In investigating my parents’ deportation case, I came across one of my father’s legal appeals to stay in the U.S. as a Korean War refugee doctor who helped make lifesaving advances in open heart surgery. He also worked in an underserved rural area that had trouble attracting native-born doctors, and he was the father of three young children. This was in the 1960s when, ironically, people from Mexico could cross the U.S. border freely but the anti-Asian Immigration and Naturalization Act of 1924 made all immigrants from Asia “illegal.” Asian Americans turned to the courts for help, and a judge granted my father’s appeal to extend his visa, but the Attorney General at the time rejected it, which set our deportation in process. This AG was none other than Robert F. Kennedy, champion of civil rights. Does this revelation make me reject all the good that RFK did? No. I once served as a judge for one of the journalism awards given in his name. But does it make me see him in a more complicated light — less reflexively adulatory and perhaps more real? Yes.

Again, I have questions. I’m not sure there are answers.

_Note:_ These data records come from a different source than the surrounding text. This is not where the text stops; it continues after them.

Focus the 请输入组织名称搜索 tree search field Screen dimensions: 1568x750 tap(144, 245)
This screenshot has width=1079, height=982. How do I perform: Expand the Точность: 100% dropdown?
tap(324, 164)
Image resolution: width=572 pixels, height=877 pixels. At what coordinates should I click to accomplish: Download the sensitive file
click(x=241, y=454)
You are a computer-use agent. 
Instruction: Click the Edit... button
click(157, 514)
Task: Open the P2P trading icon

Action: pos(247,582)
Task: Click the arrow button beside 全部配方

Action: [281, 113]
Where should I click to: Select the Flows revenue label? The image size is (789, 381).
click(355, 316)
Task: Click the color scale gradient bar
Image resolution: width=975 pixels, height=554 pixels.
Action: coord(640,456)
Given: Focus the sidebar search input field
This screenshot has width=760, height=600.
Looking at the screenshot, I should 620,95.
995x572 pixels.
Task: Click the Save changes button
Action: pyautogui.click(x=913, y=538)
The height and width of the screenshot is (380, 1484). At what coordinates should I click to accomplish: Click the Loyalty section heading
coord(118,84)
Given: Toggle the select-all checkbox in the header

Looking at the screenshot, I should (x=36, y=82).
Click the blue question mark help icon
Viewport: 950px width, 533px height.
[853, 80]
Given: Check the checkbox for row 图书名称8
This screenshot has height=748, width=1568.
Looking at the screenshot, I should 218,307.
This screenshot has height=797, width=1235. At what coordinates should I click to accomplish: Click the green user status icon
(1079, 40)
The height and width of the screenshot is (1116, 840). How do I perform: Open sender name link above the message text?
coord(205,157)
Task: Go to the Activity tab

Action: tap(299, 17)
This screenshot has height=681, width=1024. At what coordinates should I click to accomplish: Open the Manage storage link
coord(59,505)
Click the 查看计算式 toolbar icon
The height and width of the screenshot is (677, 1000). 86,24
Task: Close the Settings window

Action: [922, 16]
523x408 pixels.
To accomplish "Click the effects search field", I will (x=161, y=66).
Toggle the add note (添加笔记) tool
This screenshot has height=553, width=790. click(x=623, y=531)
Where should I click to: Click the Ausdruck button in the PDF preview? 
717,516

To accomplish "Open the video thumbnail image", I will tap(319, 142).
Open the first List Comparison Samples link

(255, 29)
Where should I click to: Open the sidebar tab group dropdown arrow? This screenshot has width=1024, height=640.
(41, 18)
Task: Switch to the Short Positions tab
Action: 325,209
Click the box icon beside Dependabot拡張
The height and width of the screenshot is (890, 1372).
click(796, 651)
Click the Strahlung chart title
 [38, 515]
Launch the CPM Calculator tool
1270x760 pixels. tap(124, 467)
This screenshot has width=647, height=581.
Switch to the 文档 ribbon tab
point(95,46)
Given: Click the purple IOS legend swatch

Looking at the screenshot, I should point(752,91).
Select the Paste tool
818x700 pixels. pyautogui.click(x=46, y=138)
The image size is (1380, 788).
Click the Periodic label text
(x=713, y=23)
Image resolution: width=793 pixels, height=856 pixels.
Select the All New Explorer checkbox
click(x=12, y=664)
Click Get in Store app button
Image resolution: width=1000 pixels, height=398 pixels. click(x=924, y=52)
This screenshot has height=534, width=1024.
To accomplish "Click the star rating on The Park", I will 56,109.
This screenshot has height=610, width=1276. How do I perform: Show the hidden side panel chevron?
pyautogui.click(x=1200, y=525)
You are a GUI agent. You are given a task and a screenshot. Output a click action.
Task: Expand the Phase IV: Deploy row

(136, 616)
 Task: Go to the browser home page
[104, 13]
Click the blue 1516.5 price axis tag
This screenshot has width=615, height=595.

Karl had brought Cantú a bottle of bacanora, a tequila-like agave hard liquor, and we all shared a quick drink afterward. Cantú seemed unfazed. I wondered if the protesters had moved on, maybe to go get phở or a drink at the gastro-pub, or maybe they were cruising the aisles of the nearby gigantic Trader Joe’s, side-by-side with the bookstore audience they had just been trying to shout down. I appreciate their political involvement, that they are trying to “do” something. However, stating in their leaflet that the author says the Border Patrol “does good work” is also misleading. I believe they took this quote from this NPR interview:

I remember sort of bandaging her feet and cleaning her wounds, which is this very, you know, direct, tangible way of helping someone. I think it’s almost biblical, in a sense, to clean someone’s feet. And I remember her looking down at me just kind of, like, very tenderly and thanking me. And I felt like, “Don’t thank me. At the end of the day, I’m taking you back to a cell and I’m sending you on your way to be sent back to this place that you’re literally risking your life to flee.” And so, yes, it’s true that the Border Patrol does good work and rescues people and saves lives, but there’s tension there.

So even as they accuse the author of mischaracterizing his work, this incomplete quote is also a mischaracterization. As a writer, I suppose I list toward Cantú’s side. We write, we tell our stories. That’s what we do. His is beautifully told — and yes, also problematic. It’s not the whole story, but he’s not saying it is.

I’m also grateful to the protesters for making me more closely consider what I am reading and tacitly — as bookselling is a business — supporting. And I’m grateful for a spunky corner bookstore that became a space for literature and peaceful, if vociferous, protest.

* * *

Marie Myung-Ok Lee‘s next novel is on the future of medicine. She teaches at Columbia and shares a hometown with Bob Dylan.